(Data to use begins)

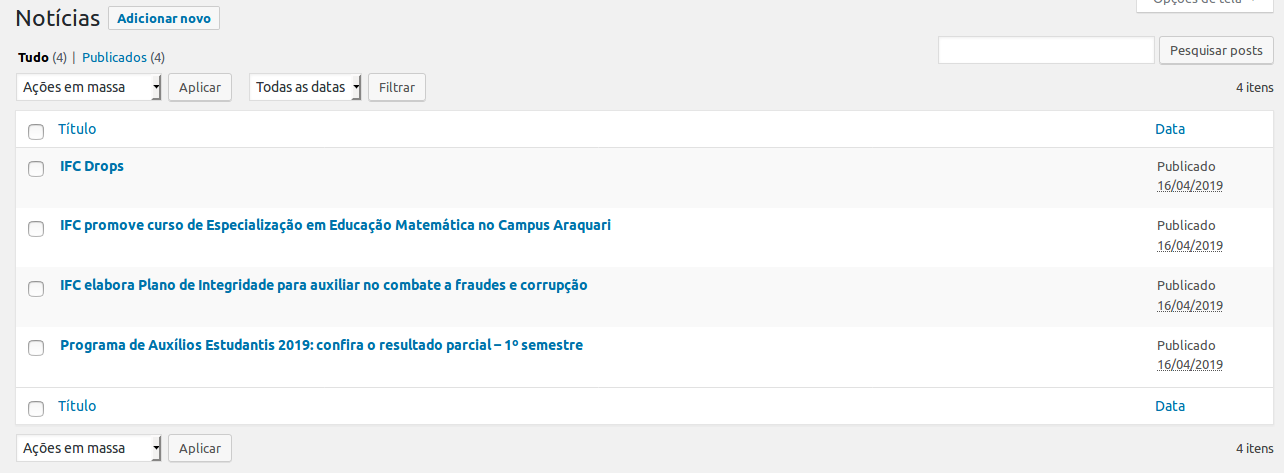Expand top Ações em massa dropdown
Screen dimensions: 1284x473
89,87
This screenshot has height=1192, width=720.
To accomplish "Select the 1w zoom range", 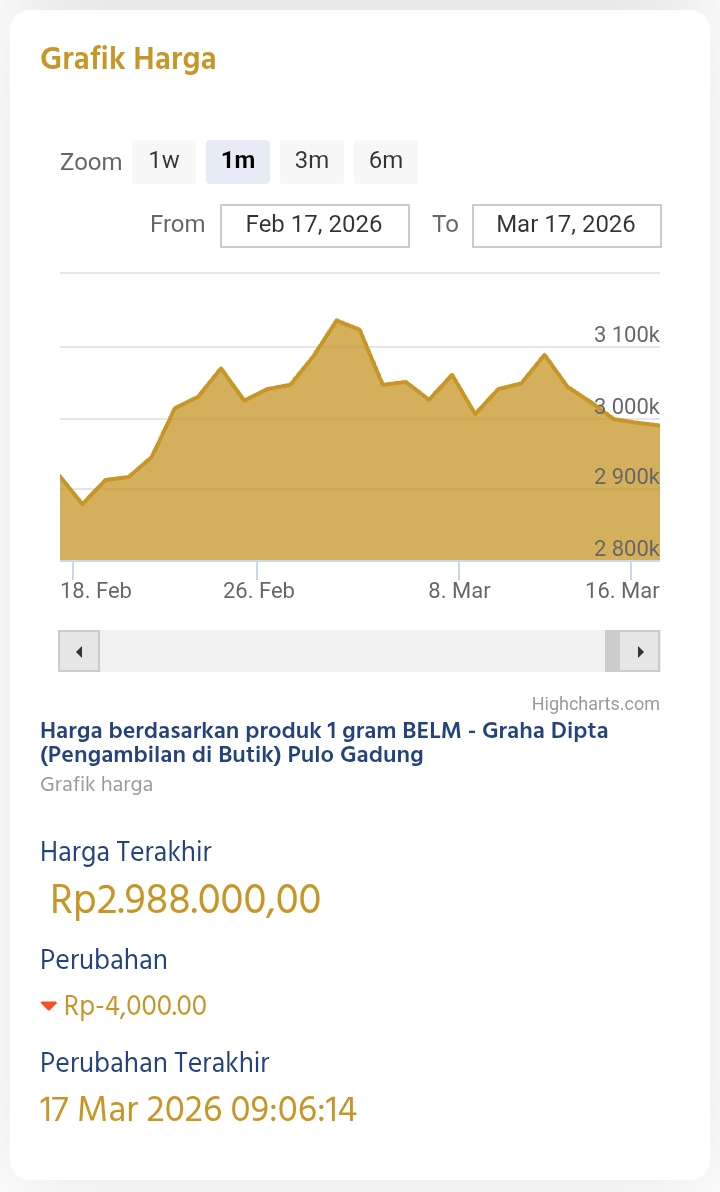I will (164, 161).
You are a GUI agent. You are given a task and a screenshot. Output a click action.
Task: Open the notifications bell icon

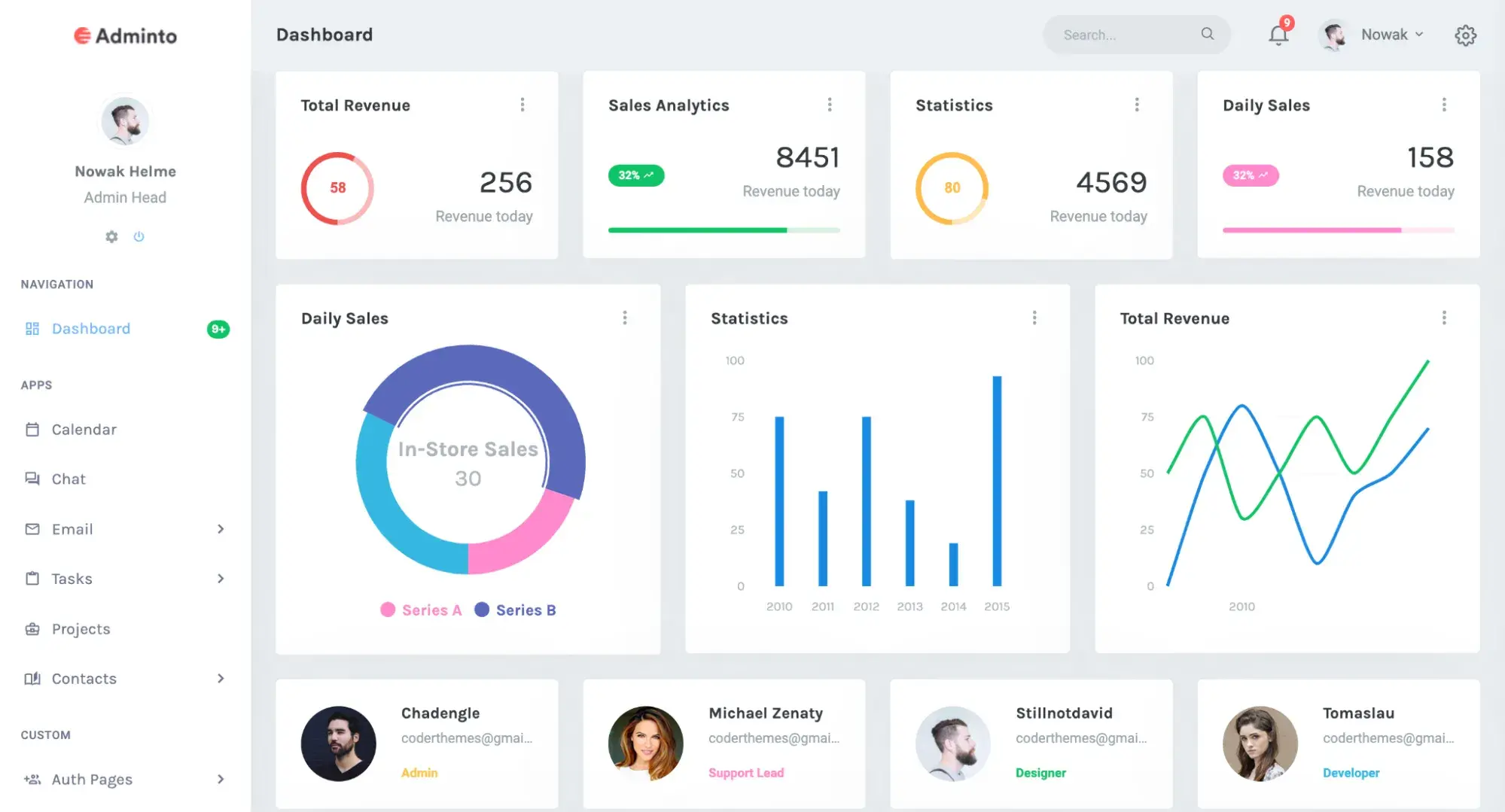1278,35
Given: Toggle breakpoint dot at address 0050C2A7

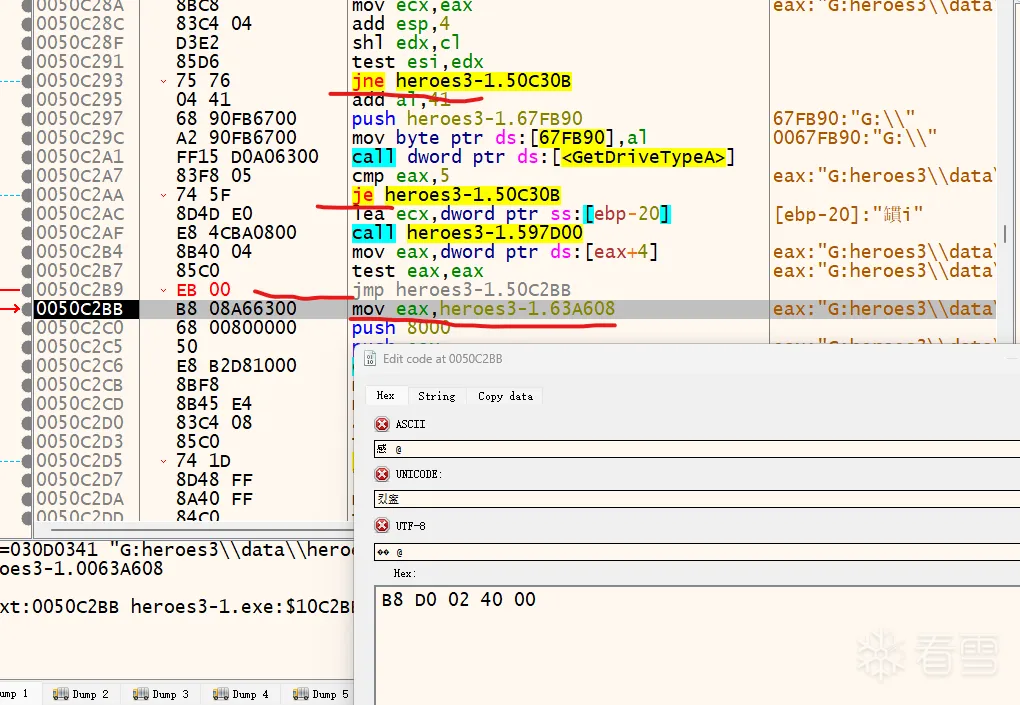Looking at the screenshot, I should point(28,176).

(Data to use ends)

Print, please, exactly the lines from the one holding "Task: Open the notifications bell icon" through the final line of the data, both included, while leaving out each picture.

Task: Open the notifications bell icon

1278,35
Given: Toggle breakpoint dot at address 0050C2A7

Looking at the screenshot, I should point(28,176).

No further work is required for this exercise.